There are some, however, who question that conventional wisdom.
“I would be quick to point out that with today's LMS solutions you can and should consider implementing the LMS first,” says John Seidl, a Principal at Kurt Salmon Associates and its new GoalPost Labor Management group. “The LMS can function well in a legacy or manual environment and will generate the hard savings needed to further justify the WMS. This approach has only become possible in the last 3 or 4 years but in one that every company should consider - a self-funding approach with direct benefits right up front. I would also suggest you consider implementing slotting, supply chain event management and TMS before the WMS as well.”
Those sentiments were supported by Jeffrey Boudreau, a partner at XCD Performance Consulting, who told SCDigest that the conventional approach often misses opportunity.
There seems to be pervasive assumptions labor management should be considered only after every possible supply chain improvement has been pursued.
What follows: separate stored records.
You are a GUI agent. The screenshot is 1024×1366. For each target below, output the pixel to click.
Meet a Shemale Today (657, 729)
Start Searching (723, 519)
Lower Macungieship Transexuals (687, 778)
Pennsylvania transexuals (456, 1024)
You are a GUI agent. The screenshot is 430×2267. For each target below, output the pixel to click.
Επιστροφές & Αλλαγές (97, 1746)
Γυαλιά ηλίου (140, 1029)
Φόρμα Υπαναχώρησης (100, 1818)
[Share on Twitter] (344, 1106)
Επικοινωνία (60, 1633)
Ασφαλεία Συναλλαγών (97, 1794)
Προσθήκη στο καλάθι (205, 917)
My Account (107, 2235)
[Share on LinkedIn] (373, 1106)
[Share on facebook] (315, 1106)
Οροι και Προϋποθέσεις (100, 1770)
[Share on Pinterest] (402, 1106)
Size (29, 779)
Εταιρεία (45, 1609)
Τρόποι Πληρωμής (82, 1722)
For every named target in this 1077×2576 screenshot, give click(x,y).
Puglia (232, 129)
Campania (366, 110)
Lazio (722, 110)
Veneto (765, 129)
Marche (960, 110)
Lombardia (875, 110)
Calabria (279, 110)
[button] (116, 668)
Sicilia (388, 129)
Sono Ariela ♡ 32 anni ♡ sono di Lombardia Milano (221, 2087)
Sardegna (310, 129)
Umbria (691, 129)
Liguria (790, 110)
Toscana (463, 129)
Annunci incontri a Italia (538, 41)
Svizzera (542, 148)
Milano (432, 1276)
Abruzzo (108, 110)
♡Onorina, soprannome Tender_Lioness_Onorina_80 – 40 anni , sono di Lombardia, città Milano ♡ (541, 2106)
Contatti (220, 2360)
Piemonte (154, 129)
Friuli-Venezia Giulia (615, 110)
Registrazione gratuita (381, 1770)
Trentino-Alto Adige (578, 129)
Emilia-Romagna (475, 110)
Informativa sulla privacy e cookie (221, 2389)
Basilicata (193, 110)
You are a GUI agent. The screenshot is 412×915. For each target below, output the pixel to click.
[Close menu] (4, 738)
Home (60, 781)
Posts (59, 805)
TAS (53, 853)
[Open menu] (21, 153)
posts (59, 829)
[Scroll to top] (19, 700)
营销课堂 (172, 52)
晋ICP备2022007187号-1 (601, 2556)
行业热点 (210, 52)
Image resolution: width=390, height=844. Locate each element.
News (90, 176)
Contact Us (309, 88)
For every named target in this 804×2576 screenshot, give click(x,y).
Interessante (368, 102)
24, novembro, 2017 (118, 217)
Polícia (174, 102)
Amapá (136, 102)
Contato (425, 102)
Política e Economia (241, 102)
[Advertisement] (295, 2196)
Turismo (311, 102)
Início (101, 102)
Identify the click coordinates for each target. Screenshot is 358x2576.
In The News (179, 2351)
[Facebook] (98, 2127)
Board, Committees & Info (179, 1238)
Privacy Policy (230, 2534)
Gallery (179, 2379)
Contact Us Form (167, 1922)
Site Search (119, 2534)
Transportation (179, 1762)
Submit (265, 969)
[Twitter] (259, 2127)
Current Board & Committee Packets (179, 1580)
It is the “icing on the cake” after network design, automation, and WMS benefits run their course, Boudreau wrote.
“Quite the contrary, I find leading companies use labor management in strategic ways at every possible opportunity: Such as to extend facility output before new capacity comes on line; or as part of a broad distribution network strategy to reduce the number of facilities in a network, their size and capital requirements,” he added.
The common theme among both sides of the coin is that LMS can deliver a lot of value to distribution operations. Either approach can and has delivered strong results. We’d suggest distribution managers keep their options open.